In ethical terms, new agricultural technologies, which may present benefits and harms, ought to be weighed for approval on a case-by-case basis, objectively and independently of political lobbying and commercial pressures for approval. The EU employs the Precautionary Principle in such evaluations. It emphasises caution in advance and places the burden of proof of absence of unacceptable harms on vested interests seeking approval. However, some British MPs argue that Brexit will permit agricultural and environmental deregulation and they seek adoption of the Innovation Principle, which, in essence, means try it and if things go wrong, try to work out how to repair the damage. This is a morally dubious position.
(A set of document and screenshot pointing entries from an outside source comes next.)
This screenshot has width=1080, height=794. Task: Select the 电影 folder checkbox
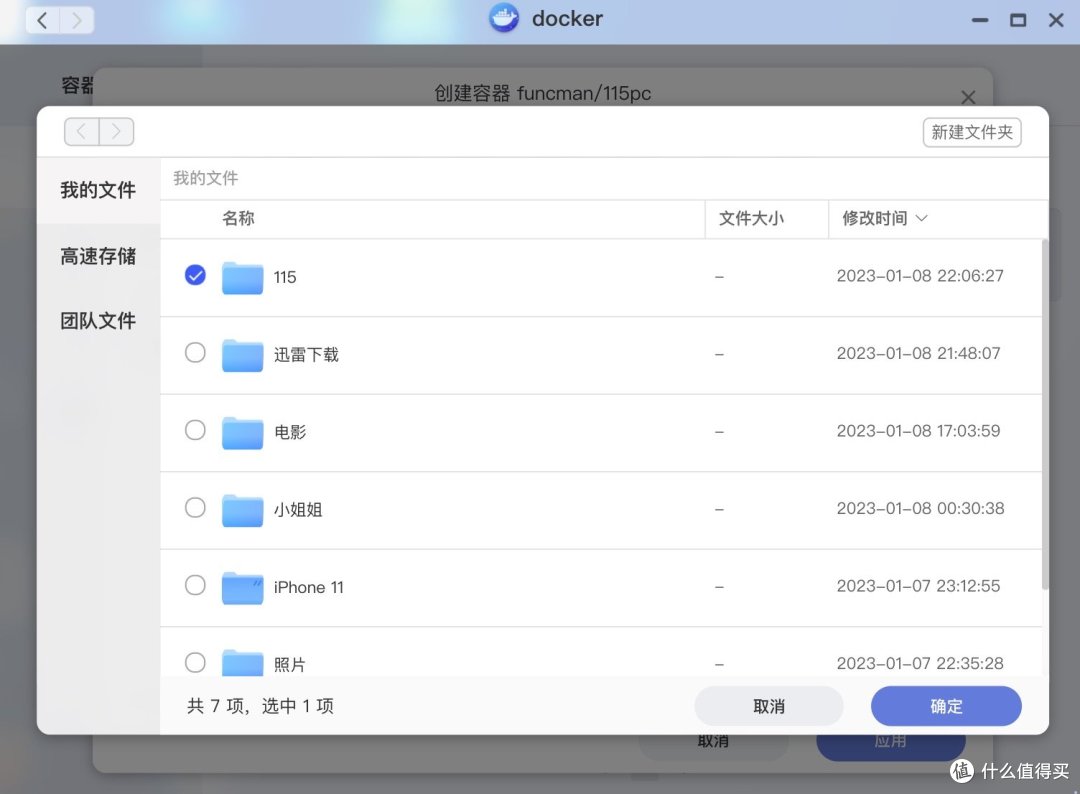pyautogui.click(x=195, y=432)

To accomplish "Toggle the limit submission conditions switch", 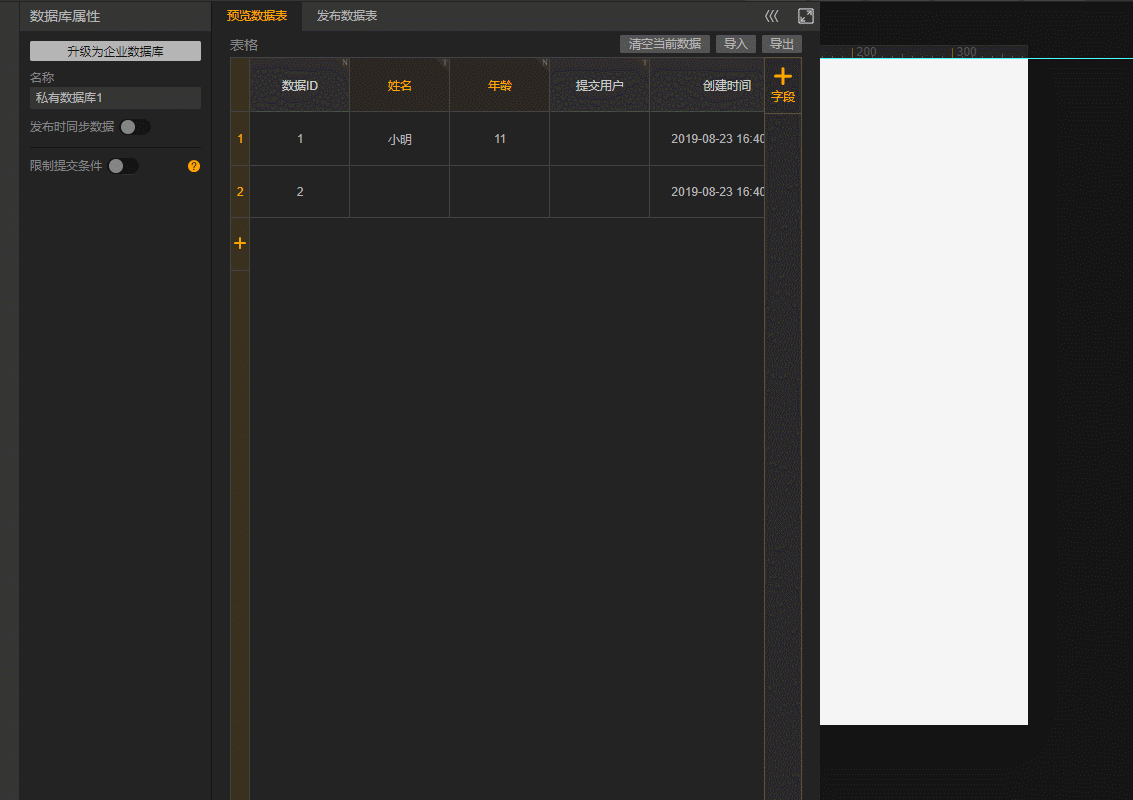I will coord(123,166).
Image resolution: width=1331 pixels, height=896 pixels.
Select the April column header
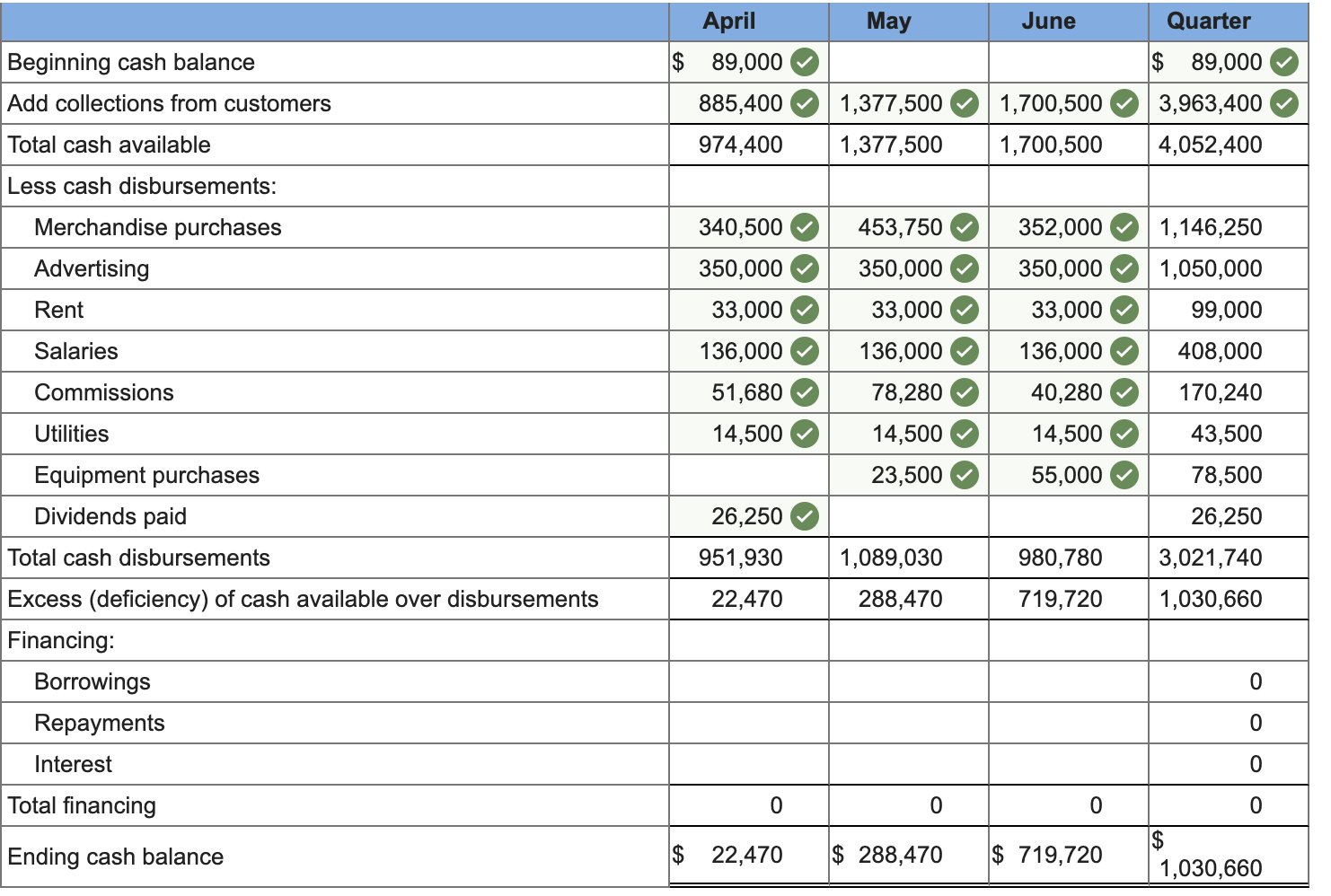[729, 21]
The evaluation of new agricultural technologies should, of course, centre on scientific evidence, but it should also elicit appeal to different ethical theories. The moral right of people, animals and the environment not to be harmed solely as the means to the end of corporate profit can, for instance, be framed by deontological ethics. To give a few simplified examples, GM technology raises questions about the integrity of species and the right not to be altered by transferring alien genes. The use of routine rBGH injections with dairy cows to increase milk yields raises questions about a variety of consequential harms to cattle as well as the right of consumers not to drink milk containing increased levels of IGF-1 (insulin-like growth factor 1: a hormone associated with cancer in people)

The value of agricultural ethics to the evaluation of new agricultural technologies cannot be understated. It is an intellectual discipline which can provide clarity in problem solving through different ways of thinking. Importantly, it can cause difficult and often uncomfortable questions to be asked, but they are questions that should be asked. In this respect, agricultural ethics is a discipline which ought to be employed routinely by governments in decision-making affecting farming and food. Crucially, if agriculture itself is to continue to serve humanity long into the future, farming will need to adopt a continually reflective disposition which, assisted by ethical analysis, learns from the past in order to chart its path to a sustainable future. Fundamentally, if we as humanity are to survive – an outcome which is not obligatory – we must find ways to produce food which respect and benefit people, biodiversity and the environment. In this, agricultural ethics can play an unparalleled part.